Fig. 2: IRE1α-specific cleavage of tRNA^Gly(GCC) in vitro.

a Northern blot analysis of in vitro cleaved tRNA^Gly(GCC) and tRNA^Lys(CTT) by recombinant IRE1α (5 nM). Red arrow: prominent cleaved products of the tRNA^Gly(GCC) generated by IRE1α. The northern blot membranes were then stripped and reprobed with a ³²P-5′-end-labelled probe specific for the tRNA^Lys(CTT). Percentage of 5′-tRF compared to full-length tRNA are shown. Values are presented as the mean ± S.E.M (n = 3). P-values were obtained by one-way ANOVA with Dunnett’s multiple comparisons test. b Primer extension assay on tRNA^Gly(GCC) cleavage products in the presence of IRE1α in vitro. RE1α cleavage sites in the tRNA^Gly(GCC) are denoted by different letters (a–g). c In vitro cleavage of tRNA^Gly(GCC) by IRE1α. Purified tRNA^Gly(GCC) (20 ng) was incubated with recombinant IRE1α (5 nM) at 37 °C for 0.5 or 2 h.
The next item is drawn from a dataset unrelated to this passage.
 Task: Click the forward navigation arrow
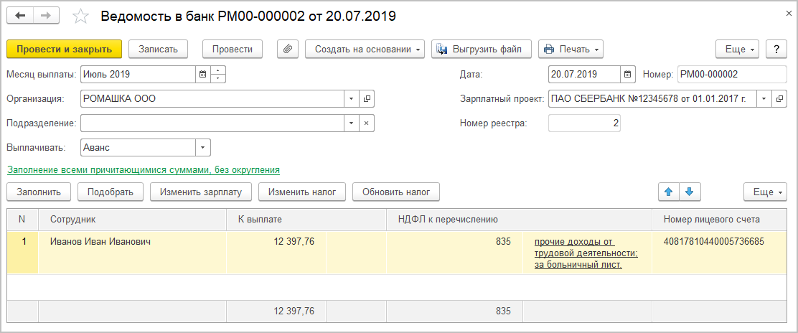tap(47, 16)
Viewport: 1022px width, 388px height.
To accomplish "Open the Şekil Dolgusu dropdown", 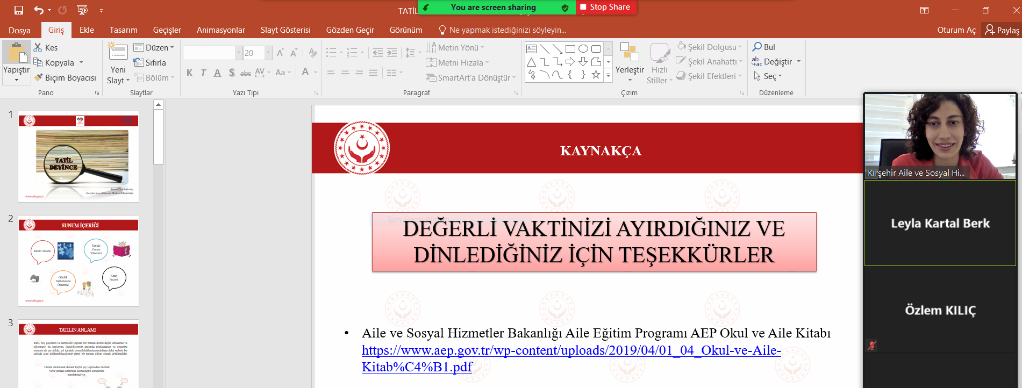I will click(740, 47).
Secondary structure of mature tRNA^Gly(GCC) and IRE1α cleavage sites (a–g from Figs. 2b and 1–7 from Fig. 2c). Black arrows: position of the tRNA^Gly(GCC) cleavage site generated by IRE1α. Red arrow: major cleavage site by IRE1α. Source data are provided as a Source Data file.